Baseball and the Multi-Cultural Experience   
   High School ELA - - Jackie Robinson

                    - - Virginia Mee

Preface:  Today
Jackie Robinson

 I guess if I could choose one of the most important moments in my life, I would go back to 1947, in the Yankee Stadium in New York City.  It was the opening day of the world series and I was for the first time playing in the series as a member of the Brooklyn Dodgers team.  It was a history-making day.  It would be the first time that a black man would be allowed to participate in a world series.  I had become the first black player in the major leagues.

I was proud of that and yet I was uneasy.  I was proud to be in the hurricane eye of a significant breakthrough and to be used to prove that a sport can’t be called national if blacks are barred from it.  Branch Rickey, the president of the Brooklyn Dodgers, has rudely awakened America.  He was a man with high ideals, and he was also a shrewd businessman.  Mr. Rickey had shocked some of his fellow baseball tycoons and angered others by deciding to smash the written law that kept blacks out of the big leagues.  He had chosen me as the person to lead the way. 

It hadn’t been easy.  Some of my own teammates refused to accept me because I was black.  I had been forced to live with snubs and rebuffs and rejections.  Within the club, Mr. Rickey had put down rebellion by letting my teammates know that any who didn’t want to accept me could leave.  But the problems within the Dodgers club had been minor compared to the opposition outside.  It hadn’t been that easy to fight the resentment expressed by players on other teams, by the team owners, or by bigoted threats against me and my family and even out-and-out attempts at physical harm to me.

Some things counterbalanced this ugliness.  Black people supported me with total loyalty.  They supported me morally; they cam to sit in a hostile audience in unprecedented numbers to make the turnstiles hum as they never had before at ball parks all over the nation.  Money is American’s God, and business people can dig black power if it coincides with green power, so these fans were important to the success of Mr. Rickey’s “Noble Experiment.” 

Some of the Dodgers who swore they would never play with a black man had a change of mind, when they realized I was a good ballplayer who could be helpful in their earning a few thousand more dollars in world series money.  After the initial resistance to me had been crushed, my teammates started to give me tips on how to improve my game.  They hadn’t changed because they liked me any better; they had changed because I could help fill their wallets.
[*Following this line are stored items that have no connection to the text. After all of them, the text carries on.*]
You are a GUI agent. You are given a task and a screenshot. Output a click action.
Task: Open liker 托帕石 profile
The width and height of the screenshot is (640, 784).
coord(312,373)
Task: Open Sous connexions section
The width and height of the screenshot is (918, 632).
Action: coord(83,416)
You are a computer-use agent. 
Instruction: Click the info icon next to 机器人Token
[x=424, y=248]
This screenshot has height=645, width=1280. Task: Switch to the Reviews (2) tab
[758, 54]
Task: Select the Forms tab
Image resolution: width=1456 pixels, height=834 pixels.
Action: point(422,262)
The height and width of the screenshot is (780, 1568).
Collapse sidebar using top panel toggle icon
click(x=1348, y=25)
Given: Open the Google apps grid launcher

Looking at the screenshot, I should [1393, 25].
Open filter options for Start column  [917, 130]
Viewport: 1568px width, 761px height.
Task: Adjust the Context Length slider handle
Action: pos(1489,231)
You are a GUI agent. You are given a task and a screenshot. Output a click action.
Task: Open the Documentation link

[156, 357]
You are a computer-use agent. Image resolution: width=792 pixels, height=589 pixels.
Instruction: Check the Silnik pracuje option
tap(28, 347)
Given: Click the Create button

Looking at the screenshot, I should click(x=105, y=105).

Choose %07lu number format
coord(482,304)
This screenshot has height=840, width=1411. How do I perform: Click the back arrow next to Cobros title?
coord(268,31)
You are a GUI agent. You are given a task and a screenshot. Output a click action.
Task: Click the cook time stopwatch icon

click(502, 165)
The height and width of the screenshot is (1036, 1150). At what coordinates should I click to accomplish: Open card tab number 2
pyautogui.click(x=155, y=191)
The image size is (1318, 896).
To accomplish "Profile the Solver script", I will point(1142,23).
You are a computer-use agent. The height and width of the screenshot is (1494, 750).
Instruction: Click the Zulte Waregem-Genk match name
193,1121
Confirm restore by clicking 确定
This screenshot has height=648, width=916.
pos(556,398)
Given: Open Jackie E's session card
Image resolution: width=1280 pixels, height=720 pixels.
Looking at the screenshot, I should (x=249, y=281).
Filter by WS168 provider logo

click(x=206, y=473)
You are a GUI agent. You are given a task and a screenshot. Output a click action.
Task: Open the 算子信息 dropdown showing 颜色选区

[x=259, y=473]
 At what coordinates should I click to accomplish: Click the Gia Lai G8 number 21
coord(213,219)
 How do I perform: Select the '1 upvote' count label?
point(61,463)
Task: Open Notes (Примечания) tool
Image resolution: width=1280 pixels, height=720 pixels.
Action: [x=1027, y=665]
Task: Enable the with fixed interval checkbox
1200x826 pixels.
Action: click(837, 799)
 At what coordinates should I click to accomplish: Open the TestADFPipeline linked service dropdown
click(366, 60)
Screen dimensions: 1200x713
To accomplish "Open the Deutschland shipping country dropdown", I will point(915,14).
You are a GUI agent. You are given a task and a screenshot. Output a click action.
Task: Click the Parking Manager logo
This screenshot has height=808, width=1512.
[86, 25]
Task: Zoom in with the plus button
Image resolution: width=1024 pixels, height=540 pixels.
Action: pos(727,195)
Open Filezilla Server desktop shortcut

My fellow Dodgers were not decent out of self-interest alone.  There were heartwarming experiences with some teammates; there was Southern-born Pee Wee Reese who turned into a staunch friend.  And there were others. 

Mr. Rickey stands out as the man who inspired me the most.  He will always have my admiration and respect.  Critics had said, “Don’t you know that your precious Mr. Rickey didn’t bring you up out of the black leagues because he loved you?  Are you stupid enough not to understand that the Brooklyn club profited hugely because of what your Mr. Rickey did?” 

Yes, I know that.  But I also know what a big gamble he took.  A bond developed between us that lasted long after I had left the game.  In a way I feel I was the son he had lost and he was the father I had lost. 

There was more than just making money at stake in Mr. Rickey’s decision.  I learned that his family was afraid that his health was being undermined by the resulting pressures and that they pleaded with him to abandon the plan.  His peers and fellow baseball moguls exerted all kinds of influence to get him to change his mind.  Some of the press condemned him as a fool and a demagogue.  But he didn’t give in. 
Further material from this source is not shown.